Additionally, senior secured status means private credit lenders are first in line for recovery in a default scenario — ahead of bondholders and equity holders. Historical default rates for private credit, even through the pandemic, have been lower than those for high-yield bonds. And unlike banks, private credit funds do not face deposit runs. Their investors have committed capital for multi-year periods and cannot withdraw at will.
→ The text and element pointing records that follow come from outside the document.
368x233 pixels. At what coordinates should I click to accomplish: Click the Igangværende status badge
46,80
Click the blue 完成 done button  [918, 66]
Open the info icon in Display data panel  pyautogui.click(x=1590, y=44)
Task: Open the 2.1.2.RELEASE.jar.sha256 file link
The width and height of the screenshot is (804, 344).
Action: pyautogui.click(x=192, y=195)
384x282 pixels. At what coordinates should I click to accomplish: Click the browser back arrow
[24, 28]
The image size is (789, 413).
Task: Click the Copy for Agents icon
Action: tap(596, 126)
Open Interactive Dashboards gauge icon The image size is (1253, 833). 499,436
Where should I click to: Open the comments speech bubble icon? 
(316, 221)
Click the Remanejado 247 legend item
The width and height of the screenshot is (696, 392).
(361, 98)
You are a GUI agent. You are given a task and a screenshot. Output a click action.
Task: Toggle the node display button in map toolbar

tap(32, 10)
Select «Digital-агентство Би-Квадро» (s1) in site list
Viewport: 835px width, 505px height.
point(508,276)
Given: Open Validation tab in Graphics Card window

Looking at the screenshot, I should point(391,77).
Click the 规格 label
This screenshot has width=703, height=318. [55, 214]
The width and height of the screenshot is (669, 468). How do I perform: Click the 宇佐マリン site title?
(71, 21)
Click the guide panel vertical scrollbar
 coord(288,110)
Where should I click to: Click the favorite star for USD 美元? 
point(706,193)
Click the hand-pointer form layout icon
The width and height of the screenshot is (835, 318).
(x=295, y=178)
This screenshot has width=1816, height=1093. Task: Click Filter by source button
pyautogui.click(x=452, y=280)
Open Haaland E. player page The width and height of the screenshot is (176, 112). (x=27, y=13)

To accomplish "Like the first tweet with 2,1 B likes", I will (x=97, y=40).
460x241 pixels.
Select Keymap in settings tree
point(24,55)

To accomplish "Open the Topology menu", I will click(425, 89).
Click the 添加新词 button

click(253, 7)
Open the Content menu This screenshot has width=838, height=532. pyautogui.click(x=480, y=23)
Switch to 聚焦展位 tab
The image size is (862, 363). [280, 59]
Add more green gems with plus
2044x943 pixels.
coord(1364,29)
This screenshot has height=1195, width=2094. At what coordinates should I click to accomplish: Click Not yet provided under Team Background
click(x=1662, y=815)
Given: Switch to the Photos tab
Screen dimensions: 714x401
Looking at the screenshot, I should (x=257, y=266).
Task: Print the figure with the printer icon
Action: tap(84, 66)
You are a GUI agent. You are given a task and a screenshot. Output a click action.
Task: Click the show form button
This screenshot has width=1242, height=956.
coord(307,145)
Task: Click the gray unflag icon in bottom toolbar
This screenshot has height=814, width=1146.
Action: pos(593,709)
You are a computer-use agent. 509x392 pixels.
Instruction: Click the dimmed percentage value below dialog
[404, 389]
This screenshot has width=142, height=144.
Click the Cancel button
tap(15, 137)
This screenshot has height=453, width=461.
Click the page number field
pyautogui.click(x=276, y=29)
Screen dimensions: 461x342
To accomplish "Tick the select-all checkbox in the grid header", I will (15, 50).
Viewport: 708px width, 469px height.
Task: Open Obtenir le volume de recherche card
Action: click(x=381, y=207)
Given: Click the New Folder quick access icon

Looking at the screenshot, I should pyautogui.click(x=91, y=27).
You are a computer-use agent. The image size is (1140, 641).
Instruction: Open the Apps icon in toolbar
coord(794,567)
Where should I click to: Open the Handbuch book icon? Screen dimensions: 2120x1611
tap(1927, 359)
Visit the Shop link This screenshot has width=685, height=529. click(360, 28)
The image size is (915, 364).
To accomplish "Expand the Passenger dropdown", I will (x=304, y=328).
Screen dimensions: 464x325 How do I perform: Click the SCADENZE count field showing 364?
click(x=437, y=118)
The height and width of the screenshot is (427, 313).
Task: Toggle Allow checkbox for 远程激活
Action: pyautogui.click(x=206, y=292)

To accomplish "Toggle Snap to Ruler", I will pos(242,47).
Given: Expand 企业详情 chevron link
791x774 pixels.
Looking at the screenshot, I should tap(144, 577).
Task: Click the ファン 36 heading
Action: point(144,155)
These arguments have merit. But they have merit at current scale. The question is whether they will continue to hold as the market doubles or triples in size, as newer entrants with less experience compete for deals, and as covenant quality continues to erode. The pattern in financial markets is consistent: strategies work well when deployed by a small number of sophisticated participants. They degrade when adopted at scale by participants whose primary motivation is yield, not risk management.
What Comes Next
Private credit will continue to grow. The structural forces driving it — bank regulatory retreat, institutional demand for yield, and the vast mid-market lending gap — are not reversing. Regulators in the United States, the European Union, and increasingly in India are beginning to ask hard questions about systemic risk concentration in non-bank lenders, but meaningful regulatory action remains years away at best.
For ordinary investors, the implication is straightforward: private credit will increasingly appear in pension fund portfolios, insurance company reserves, and retail-accessible investment products. Understanding what it is, how it works, and where the risks lie is no longer optional. The returns are real. So are the risks. And the risks are precisely the kind that remain invisible until the moment they are not.